From the Osa pulchra text below, copy the passage from "- Genus: Osa (plant)" to "Huntington Botanical Garden." word for word.

DOCUMENT SEGMENT:
***

Scientific classification
- Kingdom: Plantae
- Clade: Tracheophytes
- Clade: Angiosperms
- Clade: Eudicots
- Clade: Asterids
- Order: Gentianales
- Family: Rubiaceae
- Subfamily: Cinchonoideae
- Tribe: Chiococceae
- Genus: Osa Aiello
- Species: O. pulchra
- Binomial name: Osa pulchra (D.R.Simpson) Aiello
- Synonyms: Hintonia pulchra D.R.Simpson

= Osa pulchra =

- Genus: Osa (plant)
- Species: pulchra
- Authority: (D.R.Simpson) Aiello
- Conservation status: EN
- Synonyms: Hintonia pulchra D.R.Simpson
- Parent authority: Aiello

Species of plant

Osa pulchra is a species of rare flowering plant in the monotypic genus Osa, belonging to the family Rubiaceae. There are only two known populations in Costa Rica, with less than a total of thirty individual plants and a small population in Panama. The genus name is derived from that of the Osa Peninsula in southwestern Costa Rica. The plant is a shrub or small tree and has been cultivated in several botanical gardens, including Kew Gardens, the New York Botanical Garden, and the Huntington Botanical Garden.

==Description==
Osa pulchra has large white, trumpet-shaped, pendulous flowers reminiscent of those of certain Solanaceous genera - particularly those of Brugmansia and Solandra. The flowers are pendent, borne on long pedicels and feature fused petals borne upon slender, elongate corolla tubes. The blooms are highly fragrant at night and are most likely pollinated by bats (chiropterophily).

***

DATA EXCERPTS:
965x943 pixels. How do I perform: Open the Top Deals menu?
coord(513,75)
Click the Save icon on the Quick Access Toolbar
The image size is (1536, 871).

***

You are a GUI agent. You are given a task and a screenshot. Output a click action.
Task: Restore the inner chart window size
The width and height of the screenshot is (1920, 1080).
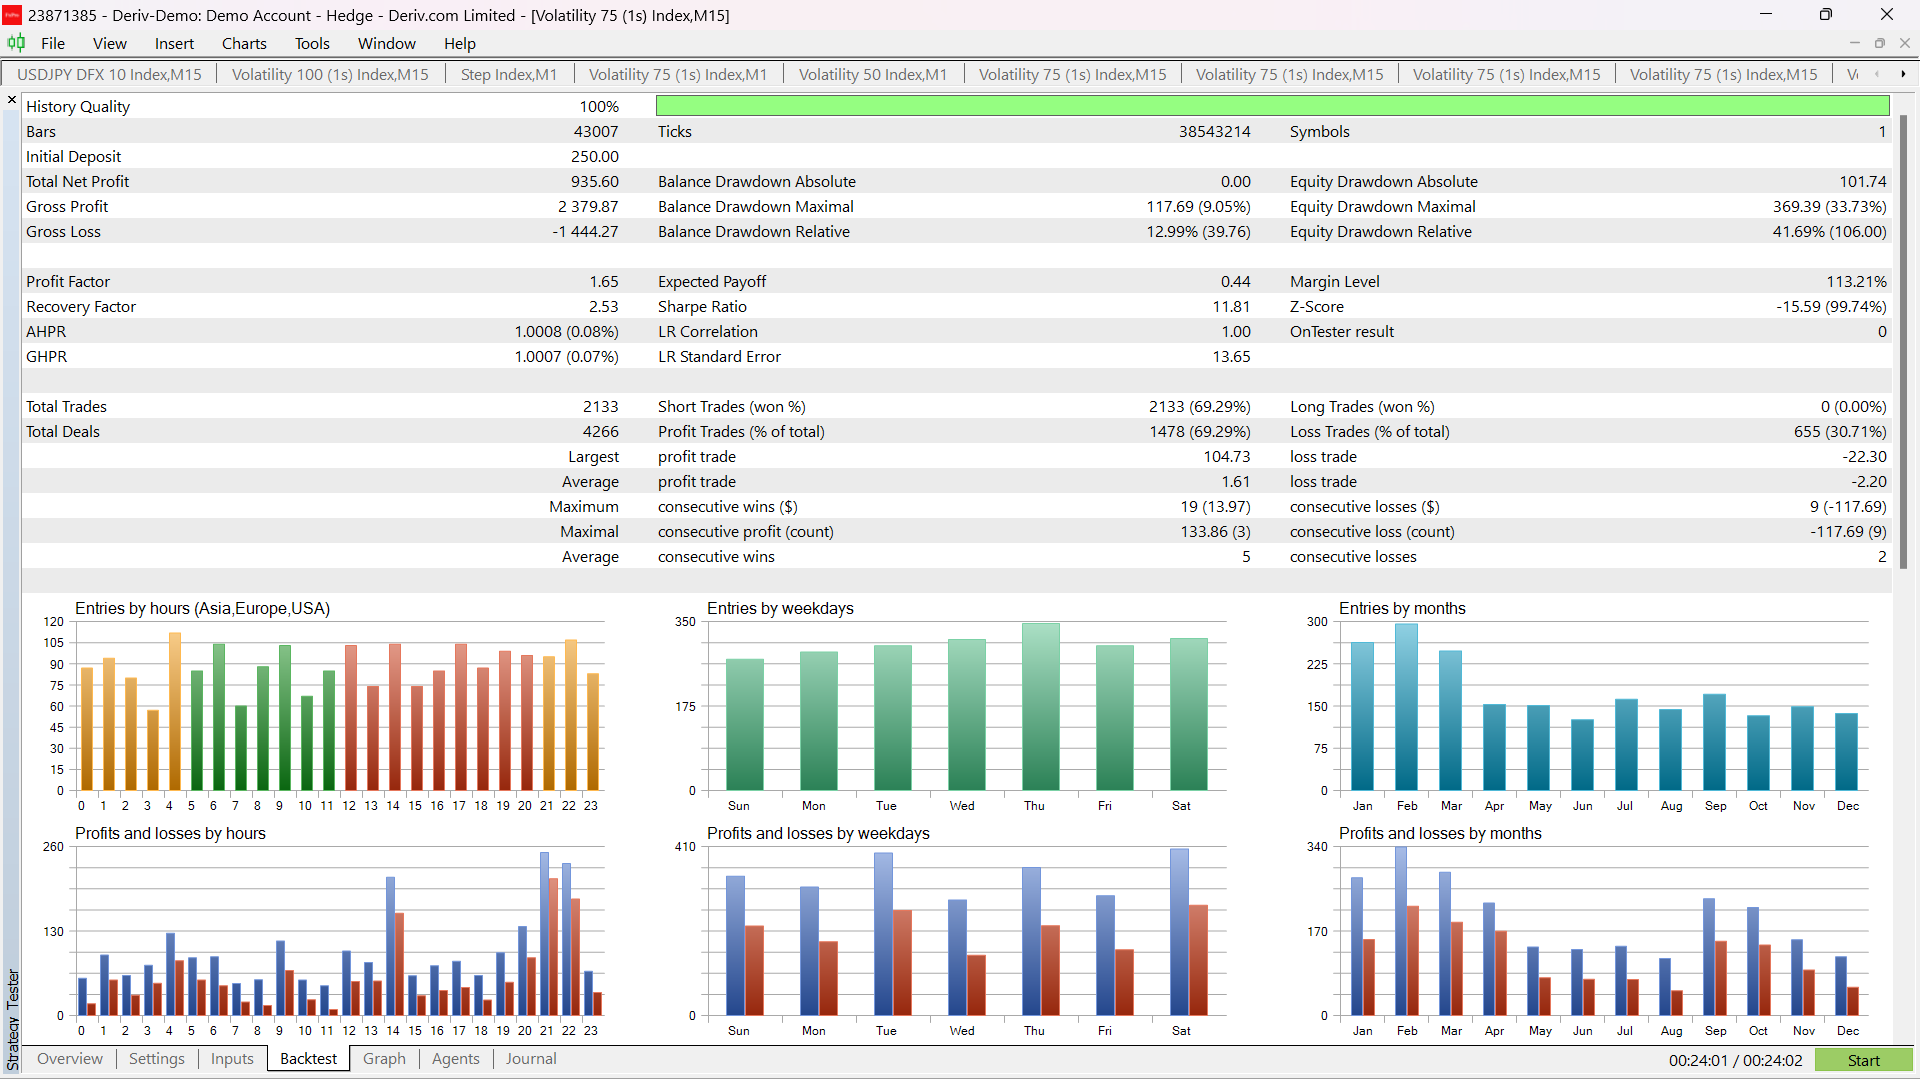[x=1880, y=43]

***

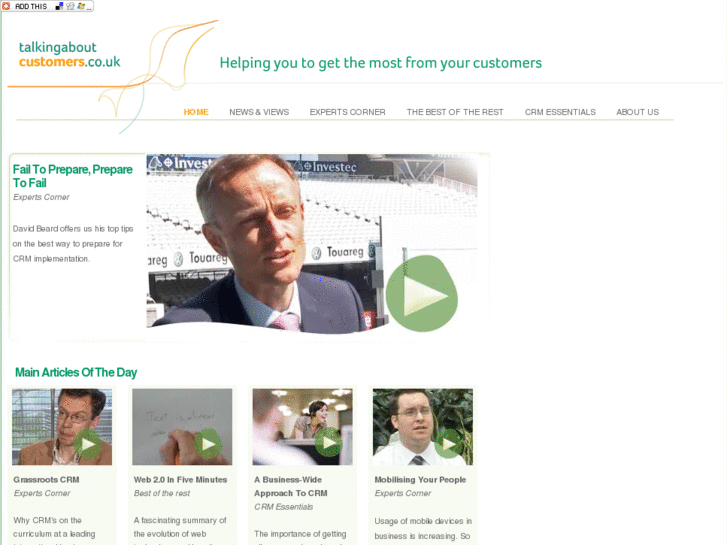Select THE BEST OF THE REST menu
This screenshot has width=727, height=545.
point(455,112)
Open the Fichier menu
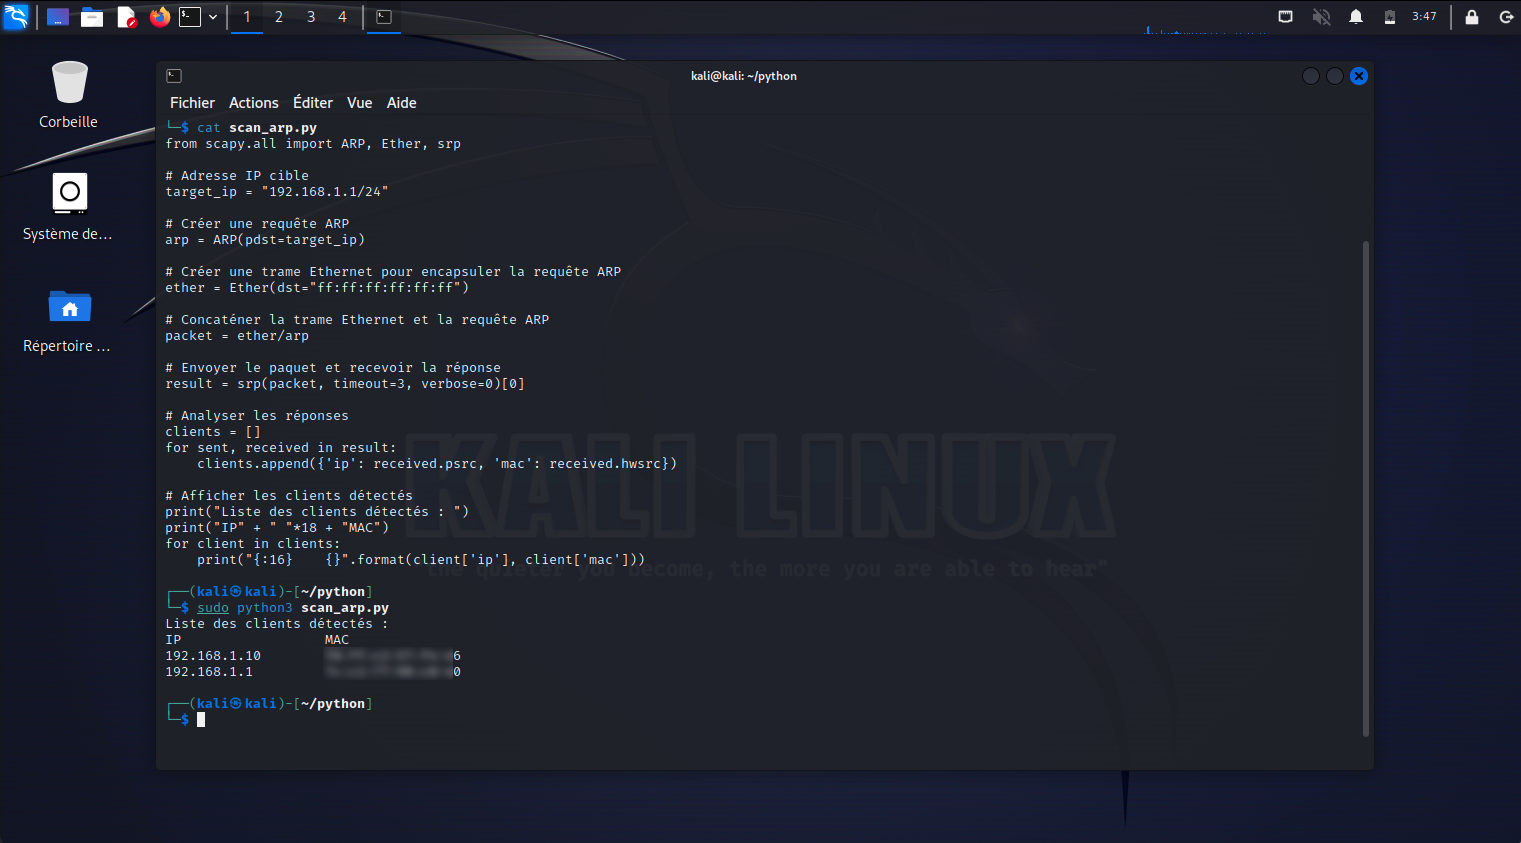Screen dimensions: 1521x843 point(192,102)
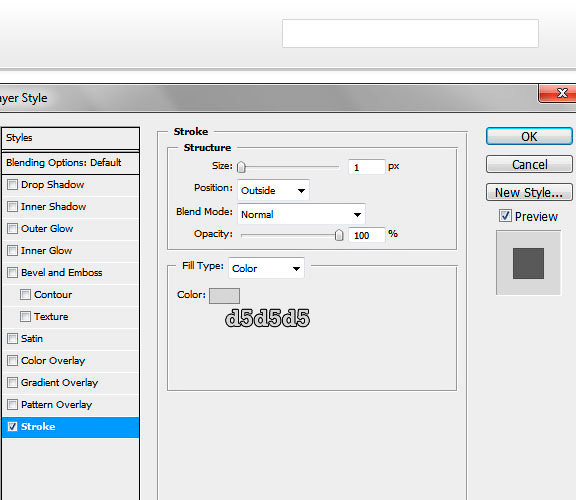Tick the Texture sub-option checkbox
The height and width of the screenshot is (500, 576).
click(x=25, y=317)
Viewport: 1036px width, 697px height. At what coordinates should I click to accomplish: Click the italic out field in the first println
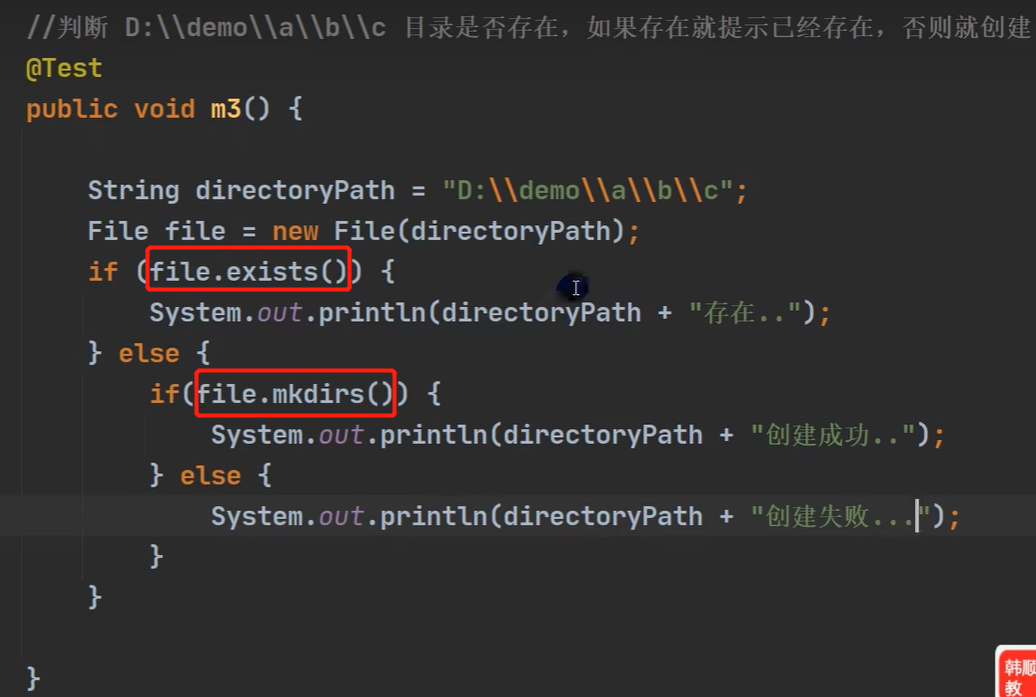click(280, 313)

***

SOLVED EXERCISE:
- Genus: Osa (plant)
- Species: pulchra
- Authority: (D.R.Simpson) Aiello
- Conservation status: EN
- Synonyms: Hintonia pulchra D.R.Simpson
- Parent authority: Aiello

Species of plant

Osa pulchra is a species of rare flowering plant in the monotypic genus Osa, belonging to the family Rubiaceae. There are only two known populations in Costa Rica, with less than a total of thirty individual plants and a small population in Panama. The genus name is derived from that of the Osa Peninsula in southwestern Costa Rica. The plant is a shrub or small tree and has been cultivated in several botanical gardens, including Kew Gardens, the New York Botanical Garden, and the Huntington Botanical Garden.